◆ **DO THIS**
Gather every line of the data that contains the string "click" and reproduce each such line in full. Treat the match as case-sensitive.

··· MATERIAL PROVIDED ···

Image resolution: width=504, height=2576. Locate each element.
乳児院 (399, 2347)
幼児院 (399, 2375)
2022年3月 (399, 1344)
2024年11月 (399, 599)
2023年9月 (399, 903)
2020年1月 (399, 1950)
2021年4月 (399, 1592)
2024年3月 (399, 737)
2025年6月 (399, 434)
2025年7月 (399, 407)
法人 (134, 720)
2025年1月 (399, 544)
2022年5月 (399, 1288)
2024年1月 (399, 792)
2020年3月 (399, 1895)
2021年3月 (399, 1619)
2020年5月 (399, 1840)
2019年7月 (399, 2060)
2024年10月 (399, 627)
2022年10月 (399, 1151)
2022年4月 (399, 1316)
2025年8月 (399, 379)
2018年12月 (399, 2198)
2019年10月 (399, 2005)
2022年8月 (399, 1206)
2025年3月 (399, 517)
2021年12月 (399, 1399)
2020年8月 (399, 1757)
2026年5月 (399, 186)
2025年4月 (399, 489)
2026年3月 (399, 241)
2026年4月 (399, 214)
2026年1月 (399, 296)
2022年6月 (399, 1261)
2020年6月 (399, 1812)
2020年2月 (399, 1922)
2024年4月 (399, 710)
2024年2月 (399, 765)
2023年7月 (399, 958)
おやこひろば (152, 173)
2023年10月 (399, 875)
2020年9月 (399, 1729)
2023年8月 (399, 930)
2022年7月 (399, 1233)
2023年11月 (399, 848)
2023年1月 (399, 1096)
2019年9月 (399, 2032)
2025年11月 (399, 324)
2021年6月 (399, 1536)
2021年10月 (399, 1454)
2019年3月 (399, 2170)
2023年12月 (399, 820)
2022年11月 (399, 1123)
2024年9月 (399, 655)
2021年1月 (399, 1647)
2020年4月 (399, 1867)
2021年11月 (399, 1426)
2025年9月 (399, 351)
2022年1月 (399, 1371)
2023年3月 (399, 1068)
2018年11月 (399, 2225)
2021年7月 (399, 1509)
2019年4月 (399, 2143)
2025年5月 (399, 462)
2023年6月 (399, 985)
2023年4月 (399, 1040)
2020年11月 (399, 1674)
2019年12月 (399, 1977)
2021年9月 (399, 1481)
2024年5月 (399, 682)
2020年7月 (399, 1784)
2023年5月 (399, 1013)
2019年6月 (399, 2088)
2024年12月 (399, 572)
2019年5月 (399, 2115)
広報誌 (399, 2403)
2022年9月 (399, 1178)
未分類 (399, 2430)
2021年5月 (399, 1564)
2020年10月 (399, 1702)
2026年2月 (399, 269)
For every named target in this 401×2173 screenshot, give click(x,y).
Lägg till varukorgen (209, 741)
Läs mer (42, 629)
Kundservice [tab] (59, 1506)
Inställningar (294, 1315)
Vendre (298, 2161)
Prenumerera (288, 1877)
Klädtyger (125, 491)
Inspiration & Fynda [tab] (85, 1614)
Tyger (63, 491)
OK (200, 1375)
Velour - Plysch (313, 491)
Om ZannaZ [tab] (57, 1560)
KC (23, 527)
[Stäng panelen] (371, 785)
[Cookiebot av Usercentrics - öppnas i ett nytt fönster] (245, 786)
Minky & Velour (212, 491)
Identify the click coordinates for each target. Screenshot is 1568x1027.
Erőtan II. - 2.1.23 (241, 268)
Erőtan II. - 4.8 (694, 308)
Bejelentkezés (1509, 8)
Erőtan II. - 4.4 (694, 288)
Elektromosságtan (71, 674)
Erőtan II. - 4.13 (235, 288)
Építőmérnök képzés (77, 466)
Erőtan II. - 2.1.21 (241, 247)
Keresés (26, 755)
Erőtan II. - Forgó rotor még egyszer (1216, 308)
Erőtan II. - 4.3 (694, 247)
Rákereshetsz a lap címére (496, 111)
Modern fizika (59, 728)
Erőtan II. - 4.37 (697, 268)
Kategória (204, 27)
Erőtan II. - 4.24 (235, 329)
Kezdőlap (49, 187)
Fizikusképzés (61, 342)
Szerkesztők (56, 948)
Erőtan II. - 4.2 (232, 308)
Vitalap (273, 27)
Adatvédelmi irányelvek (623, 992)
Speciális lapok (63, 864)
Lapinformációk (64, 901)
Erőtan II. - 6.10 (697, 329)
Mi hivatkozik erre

···

◆ **WRITTEN RESPONSE**
For every named target in this 401×2173 screenshot, give click(x,y).
Identify the click coordinates for each target. Screenshot is 1568x1027.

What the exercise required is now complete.